Ética animal
Pablo Serra-Palao
La ética animal engloba a un grupo heterogéneo de enfoques éticos que, apoyándose en distintas teorías éticas (como el consecuencialismo, el deontologismo o la ética de las virtudes), se encarga de reflexionar críticamente sobre la relación entre el ser humano y los demás animales, distinguiendo entre lo moralmente correcto e incorrecto y entre aquello que ha de ser calificado como bueno o malo. En ética animal, que una acción sea considerada como moralmente correcta o buena tiene que ver con la búsqueda de razones que permitan justificar aquello que el ser humano debería hacer o no hacer en su trato hacia los animales no humanos. En adelante, por razones de estilo se empleará el término “animal” para referirse exclusivamente a los animales no humanos.
Asimismo, la ética animal se considera una ética aplicada —al igual que lo son la bioética, la ética profesional o la ética de la tecnología—, por lo que en la literatura actual existen numerosas contribuciones que se han centrado en problemas morales concretos, como por ejemplo la experimentación con animales; el uso de su fuerza de trabajo; el sufrimiento de los animales salvajes; el problema de la cautividad; los animales urbanos y el diseño de las ciudades; o cuestiones más recientes derivadas de los avances biotecnológicos, tales como la modificación genética de animales para su uso en medicina, la posible desextinción de especies por razones ecológicas en el ámbito del rewilding o la “desmejora genética” de animales por razones económicas (para una aproximación a algunos de estos temas, vid. Beauchamp y Frey, 2011; Fischer, 2020).

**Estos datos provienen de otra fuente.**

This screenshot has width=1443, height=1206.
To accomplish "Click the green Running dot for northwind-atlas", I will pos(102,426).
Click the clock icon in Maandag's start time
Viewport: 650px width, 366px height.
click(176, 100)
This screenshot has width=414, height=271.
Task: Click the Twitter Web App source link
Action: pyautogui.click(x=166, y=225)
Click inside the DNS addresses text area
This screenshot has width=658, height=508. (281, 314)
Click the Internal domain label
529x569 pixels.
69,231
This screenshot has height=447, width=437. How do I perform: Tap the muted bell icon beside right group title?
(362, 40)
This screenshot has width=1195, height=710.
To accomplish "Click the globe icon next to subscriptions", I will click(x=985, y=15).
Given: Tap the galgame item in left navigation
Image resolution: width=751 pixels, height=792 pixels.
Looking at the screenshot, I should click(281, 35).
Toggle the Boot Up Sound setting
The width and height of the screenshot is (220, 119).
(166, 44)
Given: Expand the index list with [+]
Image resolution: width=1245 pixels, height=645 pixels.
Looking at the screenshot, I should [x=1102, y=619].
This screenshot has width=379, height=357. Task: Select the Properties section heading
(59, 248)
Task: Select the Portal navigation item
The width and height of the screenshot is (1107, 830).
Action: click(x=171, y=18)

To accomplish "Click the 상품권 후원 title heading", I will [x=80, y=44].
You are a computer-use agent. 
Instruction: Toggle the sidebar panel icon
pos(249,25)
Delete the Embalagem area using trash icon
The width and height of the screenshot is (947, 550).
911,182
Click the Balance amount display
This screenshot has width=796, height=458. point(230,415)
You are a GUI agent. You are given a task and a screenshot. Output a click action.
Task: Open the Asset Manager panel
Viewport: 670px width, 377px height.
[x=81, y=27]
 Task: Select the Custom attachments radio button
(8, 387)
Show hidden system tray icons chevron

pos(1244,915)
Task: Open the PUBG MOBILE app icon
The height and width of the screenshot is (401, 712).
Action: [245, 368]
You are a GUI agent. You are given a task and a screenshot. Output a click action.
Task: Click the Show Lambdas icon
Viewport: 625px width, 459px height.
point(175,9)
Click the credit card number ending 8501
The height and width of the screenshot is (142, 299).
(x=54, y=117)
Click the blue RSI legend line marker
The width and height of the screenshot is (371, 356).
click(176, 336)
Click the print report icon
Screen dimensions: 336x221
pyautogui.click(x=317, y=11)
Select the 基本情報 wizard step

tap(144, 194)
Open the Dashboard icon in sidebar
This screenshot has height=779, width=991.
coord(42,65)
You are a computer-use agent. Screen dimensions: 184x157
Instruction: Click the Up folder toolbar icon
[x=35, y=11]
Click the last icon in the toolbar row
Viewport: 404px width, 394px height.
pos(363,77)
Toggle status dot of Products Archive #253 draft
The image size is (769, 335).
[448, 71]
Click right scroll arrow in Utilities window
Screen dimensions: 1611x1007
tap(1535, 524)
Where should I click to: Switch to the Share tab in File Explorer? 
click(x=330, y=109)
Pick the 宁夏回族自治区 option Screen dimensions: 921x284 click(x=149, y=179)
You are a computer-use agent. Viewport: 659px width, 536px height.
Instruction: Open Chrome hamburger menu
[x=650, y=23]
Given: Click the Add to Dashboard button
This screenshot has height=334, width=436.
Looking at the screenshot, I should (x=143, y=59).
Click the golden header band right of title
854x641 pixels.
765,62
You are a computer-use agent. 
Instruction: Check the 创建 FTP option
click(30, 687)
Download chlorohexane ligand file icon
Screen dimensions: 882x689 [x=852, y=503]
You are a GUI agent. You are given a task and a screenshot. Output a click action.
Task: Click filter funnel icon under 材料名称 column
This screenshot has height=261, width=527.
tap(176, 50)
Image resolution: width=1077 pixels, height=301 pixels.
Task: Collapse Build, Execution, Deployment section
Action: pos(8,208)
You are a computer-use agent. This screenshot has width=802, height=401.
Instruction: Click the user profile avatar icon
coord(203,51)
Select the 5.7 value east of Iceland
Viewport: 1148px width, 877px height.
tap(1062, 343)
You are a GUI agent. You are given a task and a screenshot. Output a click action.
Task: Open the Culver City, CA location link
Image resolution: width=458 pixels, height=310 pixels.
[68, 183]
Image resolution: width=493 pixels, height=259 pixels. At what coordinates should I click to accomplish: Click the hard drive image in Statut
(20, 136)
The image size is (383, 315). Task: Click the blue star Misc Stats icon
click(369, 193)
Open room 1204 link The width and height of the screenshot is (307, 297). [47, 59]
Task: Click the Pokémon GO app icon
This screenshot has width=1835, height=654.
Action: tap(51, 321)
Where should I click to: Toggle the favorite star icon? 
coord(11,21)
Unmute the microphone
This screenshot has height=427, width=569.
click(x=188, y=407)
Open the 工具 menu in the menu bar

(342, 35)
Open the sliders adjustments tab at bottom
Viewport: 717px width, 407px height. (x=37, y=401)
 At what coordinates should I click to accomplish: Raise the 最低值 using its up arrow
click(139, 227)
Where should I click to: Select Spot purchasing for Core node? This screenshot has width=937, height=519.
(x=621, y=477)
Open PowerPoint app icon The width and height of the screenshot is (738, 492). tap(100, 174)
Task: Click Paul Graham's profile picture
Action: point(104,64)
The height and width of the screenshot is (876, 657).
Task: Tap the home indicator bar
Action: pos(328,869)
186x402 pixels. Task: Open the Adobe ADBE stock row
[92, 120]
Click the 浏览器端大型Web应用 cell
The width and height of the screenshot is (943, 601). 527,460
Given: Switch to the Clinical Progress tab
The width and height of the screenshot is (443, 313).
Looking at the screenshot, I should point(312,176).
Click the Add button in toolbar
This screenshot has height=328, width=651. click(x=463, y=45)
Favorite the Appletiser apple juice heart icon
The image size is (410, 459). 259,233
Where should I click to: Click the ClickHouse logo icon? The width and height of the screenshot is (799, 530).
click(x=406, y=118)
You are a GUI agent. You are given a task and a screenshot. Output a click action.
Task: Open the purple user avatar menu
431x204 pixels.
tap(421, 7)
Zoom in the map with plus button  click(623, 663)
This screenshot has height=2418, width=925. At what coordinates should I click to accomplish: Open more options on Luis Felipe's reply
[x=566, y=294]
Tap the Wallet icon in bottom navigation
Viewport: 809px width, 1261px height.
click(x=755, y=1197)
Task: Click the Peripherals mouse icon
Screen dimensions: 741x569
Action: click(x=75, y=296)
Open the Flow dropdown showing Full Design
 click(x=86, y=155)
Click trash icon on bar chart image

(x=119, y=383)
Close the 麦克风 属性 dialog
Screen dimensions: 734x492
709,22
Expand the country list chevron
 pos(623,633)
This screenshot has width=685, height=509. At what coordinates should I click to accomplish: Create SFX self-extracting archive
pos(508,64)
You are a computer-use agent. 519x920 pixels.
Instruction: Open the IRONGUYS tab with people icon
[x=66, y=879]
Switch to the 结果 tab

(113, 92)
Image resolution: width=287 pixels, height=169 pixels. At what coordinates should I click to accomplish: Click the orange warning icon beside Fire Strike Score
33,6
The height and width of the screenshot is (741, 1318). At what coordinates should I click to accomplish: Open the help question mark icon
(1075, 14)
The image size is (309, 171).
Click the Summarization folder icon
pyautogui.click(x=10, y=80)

En cualquier caso, que los agentes morales deban de tener en cuenta a los animales en sus deliberaciones exige responder a una pregunta fundamental, sobre la cual se asienta la propia disciplina: ¿los animales importan moralmente y por derecho propio? Esta cuestión tiene que ver con el estatus moral de los animales, esto es, la idea de que los agentes morales tienen deberes directos hacia una entidad por su propio bien (Metz, 2022, p. 149). Como enseguida se podrá comprobar, una respuesta afirmativa puede adoptar diversas formas. Sin embargo, todas ellas coinciden en rechazar una determinada versión del antropocentrismo moral, concretamente aquella según la cual el ser humano sería la única entidad que posee estatus moral.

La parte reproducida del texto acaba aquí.